The Inheritance of Rome
By Chris Wickham
Review by Conrad (History and Politics)
If there is one thing that puts people off studying history, whether that be at GCSE, A Level, or at university, it’s that it is often perceived as boring, irrelevant, and leaving its students with no particularly noteworthy “transferable skills”. As a History and Politics student, I naturally disagree with this, but I hope that by introducing you to a typical first year textbook at Oxford, I can debunk some of the myths surrounding History at undergraduate level and convince you to consider applying to study it.
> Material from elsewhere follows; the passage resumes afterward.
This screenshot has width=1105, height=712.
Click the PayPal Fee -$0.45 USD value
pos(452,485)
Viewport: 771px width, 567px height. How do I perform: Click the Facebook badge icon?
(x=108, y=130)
The Inheritance of Rome by Chris Wickham, who is a professor at Oxford, is an excellent example of how all history, whether it be 2000 years in the past, or just a few decades ago within our own lifetimes, is not only relevant and important, but still discussion-provoking and extremely engaging as an academic discipline. Wickham’s analysis of the period immediately following the fall of the Roman Empire in western Europe is particularly potent in this respect, as it challenges two of the predominant misconceptions held about the Middle Ages; firstly, that the 10 centuries or so that spanned between the fall of Rome and Renaissance were wholly unsophisticated and brutal (hence the term “dark ages” that is often afforded them), and secondly that this period acted as the birthing of what we may call a “modern nation” – Wickham draws attention to the fact that most of us see history (professional historians included) in a teleological manner, essentially meaning that we happily disregard detail and basic fact in order for certain periods in history to be shoehorned into our overall understanding of how we came to be in the present day.
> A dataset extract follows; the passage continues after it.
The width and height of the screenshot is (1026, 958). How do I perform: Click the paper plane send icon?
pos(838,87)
Wickham’s study of this hugely intriguing period encourages the reader to view the Middle Ages as a period of history worthy of study in its own right – not as an intermediary between the great Classical civilisations and the rebirth and revolution of the Renaissance. Indeed, there are so many themes to explore: mass-migration, the development of cultures, the beginnings of nationhood are just surface examples. You might notice, in fact, that in reading Wickham’s analysis of the period, that some of the themes engulfing Europe at the time bare some similarity with those today. The breakdown of established order and the regeneration of ideas and systems are inherent features of the Middle Ages, just as they are in the 21st century, amongst a social and political landscape that is undergoing a similar degree of drastic change and upheaval. For anyone curious about society and politics, medieval history is a gold mine of perspectives that will enrich your understanding of the modern world.
On top of this, Wickham’s book is remarkably easy to pick up and read – I actually read it on holiday one summer and it hardly required much dedication at all. If you are looking for a gentle but engaging introduction into a period of history that you likely haven’t studied at school, then this is a perfect place to start.